Former President Donald Trump sought inside help from the Justice Department to execute his campaign to reverse the 2020 election, according to evidence presented by the House Jan. 6 committee Thursday. “Just say the election was corrupt and leave the rest to me and the Republican congressmen,” Trump implored top Justice officials in a Dec. 27, 2020, conversation memorialized in then-acting Deputy Attorney General Richard Donoghue’s contemporaneous notes.

According to the notes, as part of Trump’s interactions with senior Justice Department officials, then-Acting Attorney General Jeffrey Rosen tried to explain to the then-president that the department could not and would not “snap its fingers” and help change the outcome of an American election. At that point, Trump said he had no such expectations.

What the Republican wanted instead was for senior Justice Department officials to simply go along with a political scam. “Just say the election was corrupt and leave the rest to me and the Republican congressmen,” Trump said.

When they resisted, the then-president moved forward with a plot, which he later abandoned, in which he’d replace the acting attorney general with Jeffrey Clark — an unqualified loyalist who was prepared to go along with the scheme to overturn the election results.
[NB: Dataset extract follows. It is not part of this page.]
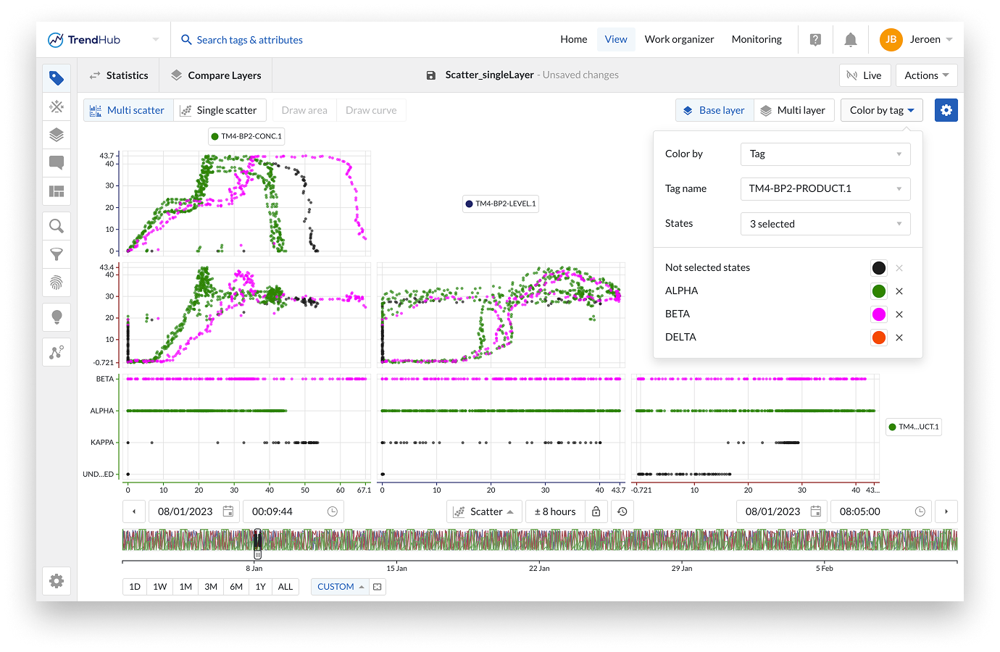Viewport: 1000px width, 652px height.
Task: Open the Actions dropdown menu
Action: click(926, 75)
But the fact that Trump made the comment in the first place was among the most important things he said during his White House tenure.

As Rep. Adam Kinzinger, one of the Republican members of the bipartisan panel, explained yesterday, “The president wanted the top Justice Department officials to declare that the election was corrupt, even though he knew there was absolutely no evidence to support that statement. The president didn’t care about actually investigating the facts. He just wanted the Department of Justice to put its stamp of approval on the lies.”
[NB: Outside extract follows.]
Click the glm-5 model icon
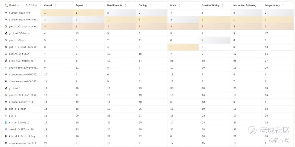Image resolution: width=295 pixels, height=147 pixels. coord(6,116)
Quite right. Trump had a lie and he needed it to be legitimized by federal law enforcement. If that happened, the White House, its messaging operation, and its shameless lackeys on Capitol Hill could leverage the lie and advance their plot to overturn the election.

To the extent that investigators are looking for evidence of corrupt intent, Donoghue’s contemporaneous, handwritten notes appear to have profound importance.

If this dynamic seemed at all familiar, it wasn’t your imagination: Trump approached Ukrainian President Volodymyr Zelensky the same way in September 2019.

At the time, the Republican was withholding congressionally approved military aid to our ally. During a one-on-one phone call, when his counterpart in Kyiv broached the subject of assistance, Trump responded, “I would like you to do us a favor, though.”

What the then-American president wanted, of course, was for Zelensky to help with a Republican political scheme against Joe Biden ahead of the 2020 election. Trump realized this was an extortion gambit. Indeed, that was the point.

Bill Taylor, a former leading U.S. diplomat in Ukraine, later told a House impeachment panel that, under Team Trump’s plan, Zelensky would appear on CNN and deliver the anti-Biden message the White House wanted to hear. According to Taylor, Trump personally helped dictate the demands, saying the Ukrainian leader should “clear things up and do it in public.”

“President Trump did insist that President Zelenskyy go to a microphone and say he is opening investigations of Biden and 2016 election interference, and that President Zelenskyy should want to do this himself,” Taylor told lawmakers.

It didn’t matter if there was no basis for an investigation. It didn’t even matter if the investigation produced any findings. What Trump wanted, and felt like he needed, was some kind of talking point he could leverage in a time of political need.

The Republican didn’t literally say, “Just say the Democrat is corrupt and leave the rest to me and the Republican congressmen,” but that was the unmistakable point.

Trump is, if nothing else, consistent in his depraved tactics.